Remember when gold was the commodity market commentators wouldn't touch with touch with a 40-foot pole?
The last twelve months show that if you were invested in commodities, in fact you could have done a whole lot worse than to own gold shares.
Just look at the chart, where gold has been the third 'best' performing commodity over the past twelve months.
That's bad news if you're an iron ore investor a la Rio Tinto Limited (ASX: RIO) or BHP Billiton Limited (ASX: BHP), an oil investor in Woodside Petroleum Ltd (ASX: WPL) or Santos Ltd (ASX: STO), or basically an investor in any commodity that isn't beef, gold, or aluminium.
While you wouldn't necessarily have done well out of a gold investment, if you were in iron ore or oil instead, your losses are likely to have been catastrophic.
Indeed Newcrest Mining Ltd (ASX: NCM) shares are trading within just a few percent of its highest point in the past twelve months.
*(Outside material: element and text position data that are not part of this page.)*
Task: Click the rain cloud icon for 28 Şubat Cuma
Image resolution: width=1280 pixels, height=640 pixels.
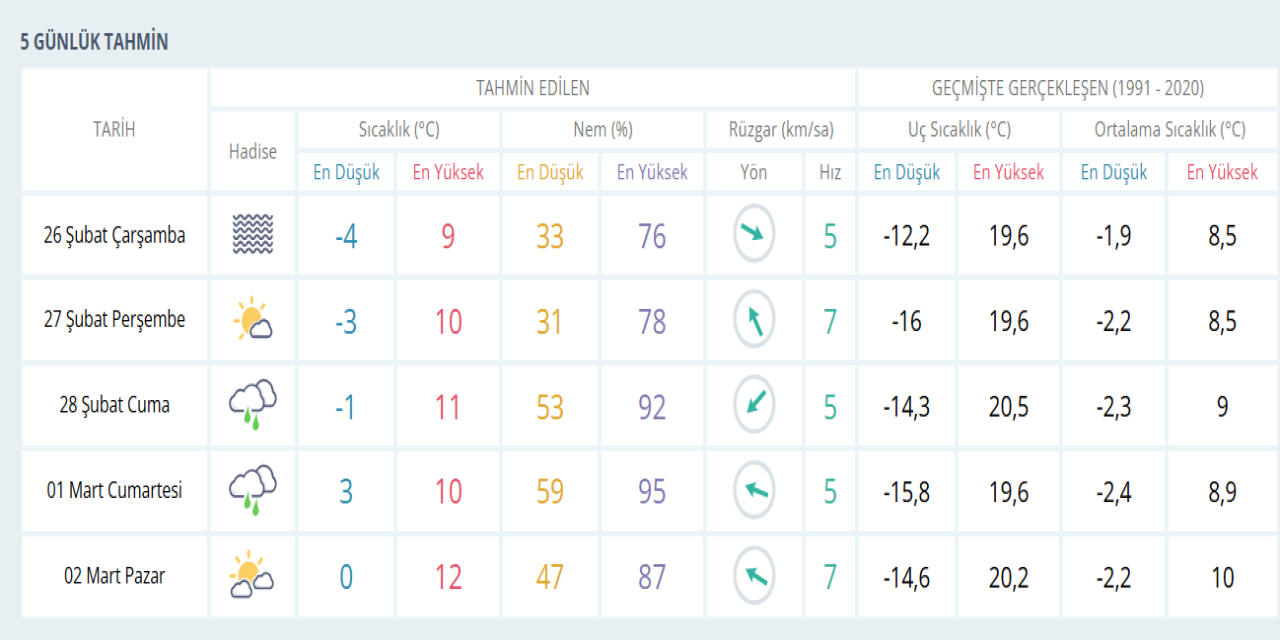Action: (252, 405)
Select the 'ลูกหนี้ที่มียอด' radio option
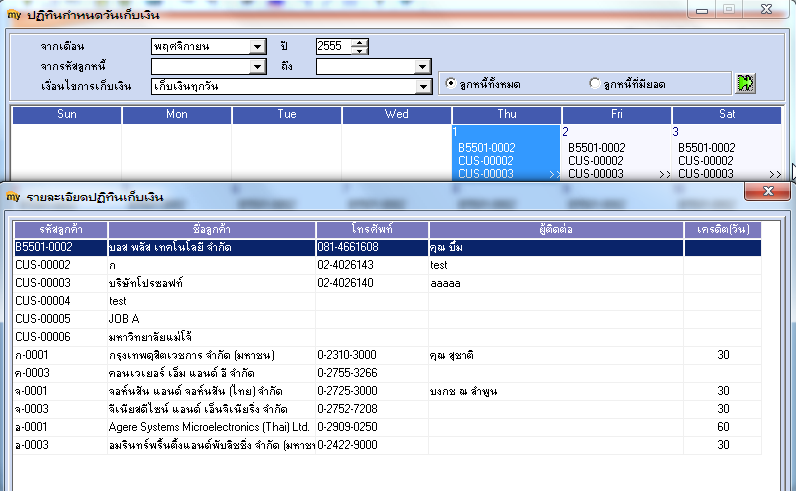Screen dimensions: 796x491 click(x=594, y=83)
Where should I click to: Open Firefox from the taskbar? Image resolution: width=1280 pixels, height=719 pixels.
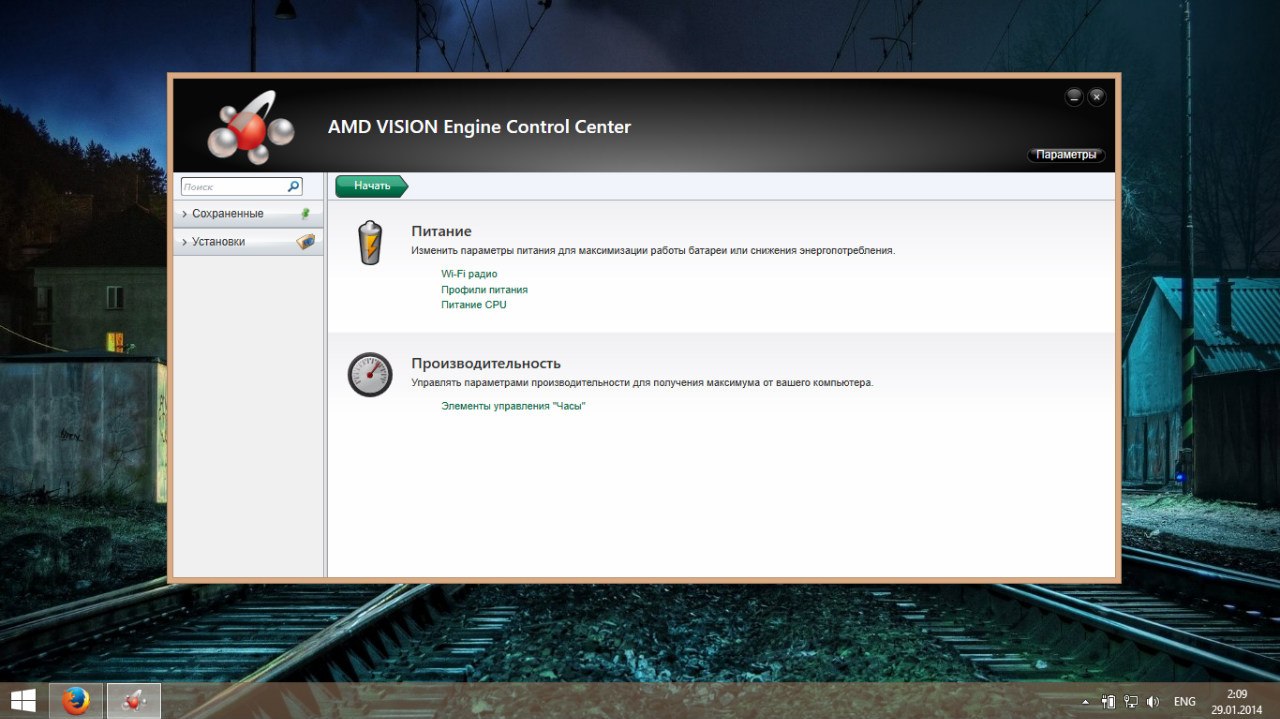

So too for beef producer Australian Agricultural Company Ltd (ASX: AAC) and Alumina Ltd (ASX: AWC).
Of course it's also necessary to remember that oil and iron ore enjoyed very strong years recently, while gold shares in particular lost huge portions of their value in 2013.
It just goes to show exactly how quickly commodities can turn around, especially when the supply and demand equations change.
In fact, with commodities looking ugly, and potential for yet another drop in our interest rates, the stage is set for a huge influx of money into reliable, dividend-paying, industrial type companies.